Mike’s warm hand encircled her arm, and as much as she wanted to push him away and stomp off, she couldn’t.
She simply couldn’t.
Call it weak, or wanting, or crass, or—whatever judgmental word you want to pick out of a hat, Lydia’s bottom line was turning out to be so much more cogent than she wanted it to be.
Because the complications were all
figments of her over-worried mind, the one that couldn’t let itself see what was startlingly obvious now, as she kept her head turned away from him, but didn’t move to shrug off his hand:
She wanted what they offered.
Both.
Having Jeremy and Mike would solve as many problems as it would cause, wouldn’t it? People didn’t do this—one woman, two men? She could barely manage her own sexuality and its multifaceted approach within a strict orientation paradigm. Two men? Two sets of needs, two…well, two of everything?
“I don’t think I can do this.” Her words came out as puffs of truth. Because she didn’t think she could do it. Not really. Wanting something never automatically meant you could actually do it.
“Can’t? Won’t?” Calm eyes studied hers. “And do you mean us? Or something more?”
“I mean all of this.”
“Why do you have to tackle all of this in one fell swoop? You can eat an elephant, but it has to be one bite at a time.”
“You’re comparing me, you and Jeremy to a pachyderm?”
“I’m experiencing significant cliché failure tonight.”
“Is that like erectile dysfunction?”
“What?”
“Neither one gets the rise you expect.”
The groan that came out of him cut through her gravid seriousness, making her tilt her head up and laugh to the moon.
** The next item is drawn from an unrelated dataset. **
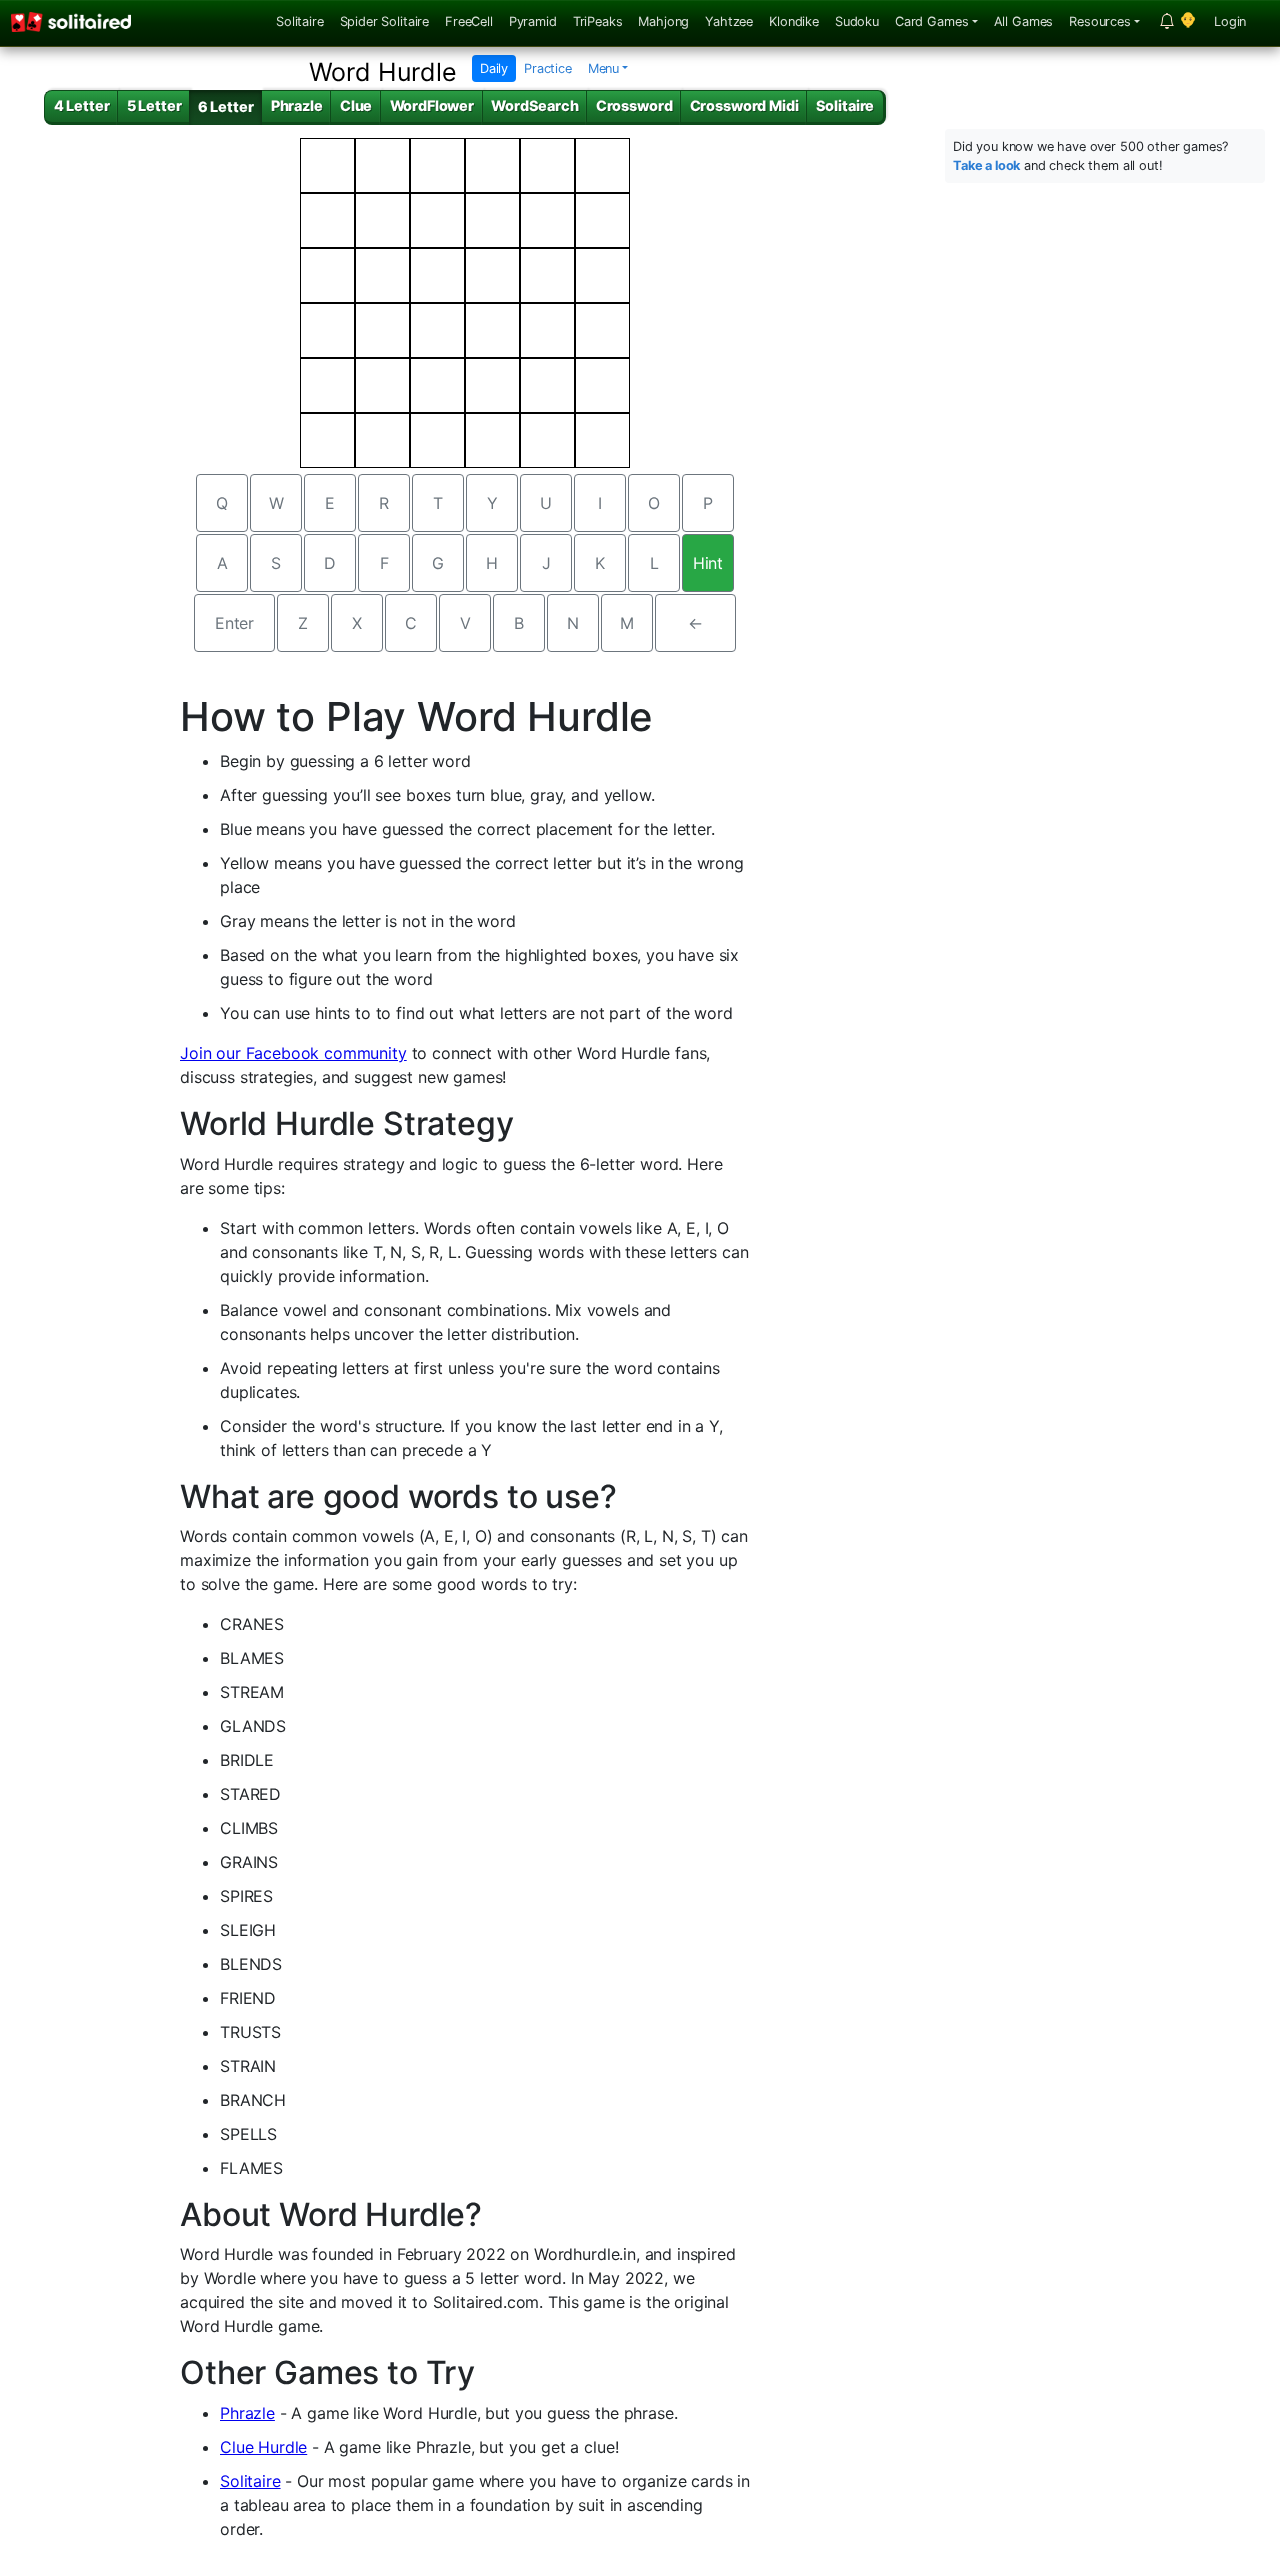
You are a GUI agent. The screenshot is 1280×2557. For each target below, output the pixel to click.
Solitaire (300, 21)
Mike just shook his head and watched her while she enjoyed being watched, reveling in having him so close, so near, after so many weeks of not knowing what he really felt.
“Let’s walk. Can we have a truce?”
“Only if you surrender.”
“Fine. Give me your panties.”
“Why?”
“White flag and all that.”
“Mine are black tonight.”
“Don’t tell me that,” he growled, the hand on her arm sliding up to her elbow, then migrating to her ribcage, the motion spontaneous, his eyes darkening with a smolder she felt in herself.
The kiss was inevitable.
When they were done, she pulled back and asked, “How far is your apartment?”
Lydia couldn’t believe she’d just said that. The mystery and competing self-interests weighed heavily on her, pushing the air out of her lungs as her fingers and toes tingled with anticipation. It would be so easy to say no. A moral code from a part of her that had been so sure, so solid, just days ago screamed out rules that she must follow. Deceptively simple rules.